AIM OF THE TASK: Every line from the line containing "Where should I click to: Click the tag" to the end of the data must appear in the answer exactly as it appears there, and nothing else.

(Stored records)
+ + + + + + +

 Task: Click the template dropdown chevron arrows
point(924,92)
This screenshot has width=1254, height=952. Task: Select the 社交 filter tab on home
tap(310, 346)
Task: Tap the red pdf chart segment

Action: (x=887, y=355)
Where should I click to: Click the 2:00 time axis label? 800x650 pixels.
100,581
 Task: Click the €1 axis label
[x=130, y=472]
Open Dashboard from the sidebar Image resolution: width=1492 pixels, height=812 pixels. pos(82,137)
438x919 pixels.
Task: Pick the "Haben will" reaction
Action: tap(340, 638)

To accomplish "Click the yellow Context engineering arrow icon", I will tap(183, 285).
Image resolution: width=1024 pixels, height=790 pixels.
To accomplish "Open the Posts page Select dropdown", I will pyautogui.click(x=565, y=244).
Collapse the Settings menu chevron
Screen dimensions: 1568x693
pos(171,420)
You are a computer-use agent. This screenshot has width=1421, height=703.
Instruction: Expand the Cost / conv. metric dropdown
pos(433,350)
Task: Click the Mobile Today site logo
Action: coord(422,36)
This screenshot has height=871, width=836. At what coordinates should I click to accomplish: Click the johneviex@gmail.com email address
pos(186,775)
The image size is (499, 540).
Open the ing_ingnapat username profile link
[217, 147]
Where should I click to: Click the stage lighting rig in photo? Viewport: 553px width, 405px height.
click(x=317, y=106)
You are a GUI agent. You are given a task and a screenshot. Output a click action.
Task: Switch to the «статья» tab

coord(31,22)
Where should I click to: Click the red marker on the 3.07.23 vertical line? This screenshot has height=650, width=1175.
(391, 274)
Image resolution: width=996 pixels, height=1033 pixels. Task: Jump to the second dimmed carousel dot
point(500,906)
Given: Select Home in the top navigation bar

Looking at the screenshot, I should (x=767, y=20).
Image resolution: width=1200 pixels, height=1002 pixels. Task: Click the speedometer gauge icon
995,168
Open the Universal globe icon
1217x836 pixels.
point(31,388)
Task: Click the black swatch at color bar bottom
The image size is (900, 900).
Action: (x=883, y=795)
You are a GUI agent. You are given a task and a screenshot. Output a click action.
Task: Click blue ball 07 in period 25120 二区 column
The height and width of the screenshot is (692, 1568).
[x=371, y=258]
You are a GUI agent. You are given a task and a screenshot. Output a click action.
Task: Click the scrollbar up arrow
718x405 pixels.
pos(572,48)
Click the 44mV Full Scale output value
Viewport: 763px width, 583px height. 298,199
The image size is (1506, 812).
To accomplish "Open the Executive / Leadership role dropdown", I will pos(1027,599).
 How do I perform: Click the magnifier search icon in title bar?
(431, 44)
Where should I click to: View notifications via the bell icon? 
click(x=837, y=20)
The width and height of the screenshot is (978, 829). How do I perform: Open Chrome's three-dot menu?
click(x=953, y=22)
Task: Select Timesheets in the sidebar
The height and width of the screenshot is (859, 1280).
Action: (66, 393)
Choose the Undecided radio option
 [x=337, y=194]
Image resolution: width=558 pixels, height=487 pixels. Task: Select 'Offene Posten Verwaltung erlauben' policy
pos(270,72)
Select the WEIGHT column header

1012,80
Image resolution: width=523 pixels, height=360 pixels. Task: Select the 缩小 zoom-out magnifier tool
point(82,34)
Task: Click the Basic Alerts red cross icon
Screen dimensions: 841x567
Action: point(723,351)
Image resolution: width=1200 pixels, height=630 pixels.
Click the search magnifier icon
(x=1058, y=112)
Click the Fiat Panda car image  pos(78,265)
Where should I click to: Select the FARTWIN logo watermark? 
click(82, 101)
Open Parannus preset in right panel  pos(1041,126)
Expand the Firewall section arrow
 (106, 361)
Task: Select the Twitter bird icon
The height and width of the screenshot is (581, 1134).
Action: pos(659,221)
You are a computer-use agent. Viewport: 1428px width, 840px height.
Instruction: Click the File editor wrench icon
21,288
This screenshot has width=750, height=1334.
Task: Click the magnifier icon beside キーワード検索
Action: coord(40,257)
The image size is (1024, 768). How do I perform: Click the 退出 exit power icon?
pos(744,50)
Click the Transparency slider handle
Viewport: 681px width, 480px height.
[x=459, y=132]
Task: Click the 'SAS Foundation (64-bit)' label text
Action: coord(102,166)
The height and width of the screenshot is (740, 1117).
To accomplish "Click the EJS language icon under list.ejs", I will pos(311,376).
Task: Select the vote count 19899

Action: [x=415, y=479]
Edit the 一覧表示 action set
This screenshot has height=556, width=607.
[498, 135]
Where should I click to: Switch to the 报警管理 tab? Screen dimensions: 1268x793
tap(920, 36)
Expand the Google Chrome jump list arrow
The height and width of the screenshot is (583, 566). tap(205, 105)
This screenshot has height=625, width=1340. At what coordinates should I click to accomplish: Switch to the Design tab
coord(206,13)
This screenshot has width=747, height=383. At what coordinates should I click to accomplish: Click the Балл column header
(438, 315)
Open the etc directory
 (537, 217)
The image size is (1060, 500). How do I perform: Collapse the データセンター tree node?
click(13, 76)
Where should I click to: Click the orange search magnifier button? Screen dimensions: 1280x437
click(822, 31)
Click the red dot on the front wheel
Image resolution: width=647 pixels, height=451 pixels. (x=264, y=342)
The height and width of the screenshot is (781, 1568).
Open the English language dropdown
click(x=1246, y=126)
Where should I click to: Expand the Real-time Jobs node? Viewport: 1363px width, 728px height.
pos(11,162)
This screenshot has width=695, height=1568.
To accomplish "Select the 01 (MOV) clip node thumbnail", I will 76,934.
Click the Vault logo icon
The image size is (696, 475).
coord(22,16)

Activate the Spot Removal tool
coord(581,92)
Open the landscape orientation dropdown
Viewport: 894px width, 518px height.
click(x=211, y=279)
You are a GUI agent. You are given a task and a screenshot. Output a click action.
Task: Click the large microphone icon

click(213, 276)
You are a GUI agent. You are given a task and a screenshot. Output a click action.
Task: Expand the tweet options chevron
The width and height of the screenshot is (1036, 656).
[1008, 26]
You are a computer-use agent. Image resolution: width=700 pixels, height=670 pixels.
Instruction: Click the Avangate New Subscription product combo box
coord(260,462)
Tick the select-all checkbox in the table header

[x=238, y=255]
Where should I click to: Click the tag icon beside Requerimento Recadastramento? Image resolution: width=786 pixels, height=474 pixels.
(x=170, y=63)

+ + + + + + +

COMPLETED TASK:
Where should I click to: Click the tag icon beside Requerimento Recadastramento? Image resolution: width=786 pixels, height=474 pixels.
(x=170, y=63)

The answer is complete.